May 23 ADA press release
Signs point to O104 subtype in German E coli outbreak
In their investigation of a sudden and unusual spike in enterohemorrhagic Escherichia coli (EHEC) infections, German investigators have found the very rare O104 subtype in the stool samples of five patients so far, Science Insider, the online news service of Science magazine, reported today. The outbreak is unusual, because hemolytic uremic syndrome (HUS), a potentially fatal kidney complication, has been reported in many of the patients. Also, the disease, which typically affects children inordinately, is hitting women hardest. Klaus Stark, an official at the Robert Koch Institute (RKI), the country's federal disease control agency, told Science Insider that he hoped a pathogen can be identified in more patient samples today, though signs point to E coli O104 as the culprit. He said the RKI has received reports of 140 HUS cases since the middle of May, making it the largest EHEC outbreak that Germany, and possibly the world, has seen. So far the source of outbreak hasn't been identified, but authorities suspect raw vegetable contamination. The RKI has launched a case-control study, and scientists at Germany's E coli reference lab are working on a rapid test to detect the rare serotype, Science Insider reported. So far more than 400 suspected cases have been linked to the outbreak, and authorities are investigating if the disease played a role in three deaths, Der Spiegel, a German weekly news magazine, reported yesterday. Werner Solbach, a microbiologist at a Kiel hospital, told the magazine that lab tests show the E coli strain responsible for the outbreak is partially resistant to antibiotics.

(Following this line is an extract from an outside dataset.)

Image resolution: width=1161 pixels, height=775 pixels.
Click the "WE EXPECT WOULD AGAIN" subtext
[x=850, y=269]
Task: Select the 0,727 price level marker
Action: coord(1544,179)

May 25 Science Insider story
May 24 Der Spiegel story
Iowa measles case prompts exposure warning
A confirmed measles case in baby who recently traveled to India has sparked warnings about possible exposure to the disease on airline flights and at a clinic and hospital in Des Moines, the Des Moines Register reported yesterday. The Iowa Department of Public Health (IDPH) in a statement said that individuals who were on an American Airlines flight from Chicago to Des Moines and in the Des Moines International Airport's main terminal and baggage area on May 11 may have been exposed to the virus. It said the child also visited Mercy Central Pediatric Clinic and Mercy Medical Center on May 14. The IDPH advised people who may have been exposed to the baby and have not had two doses of measles, mumps, and rubella (MMR) vaccine to contact their county health department or a healthcare provider to be vaccinated.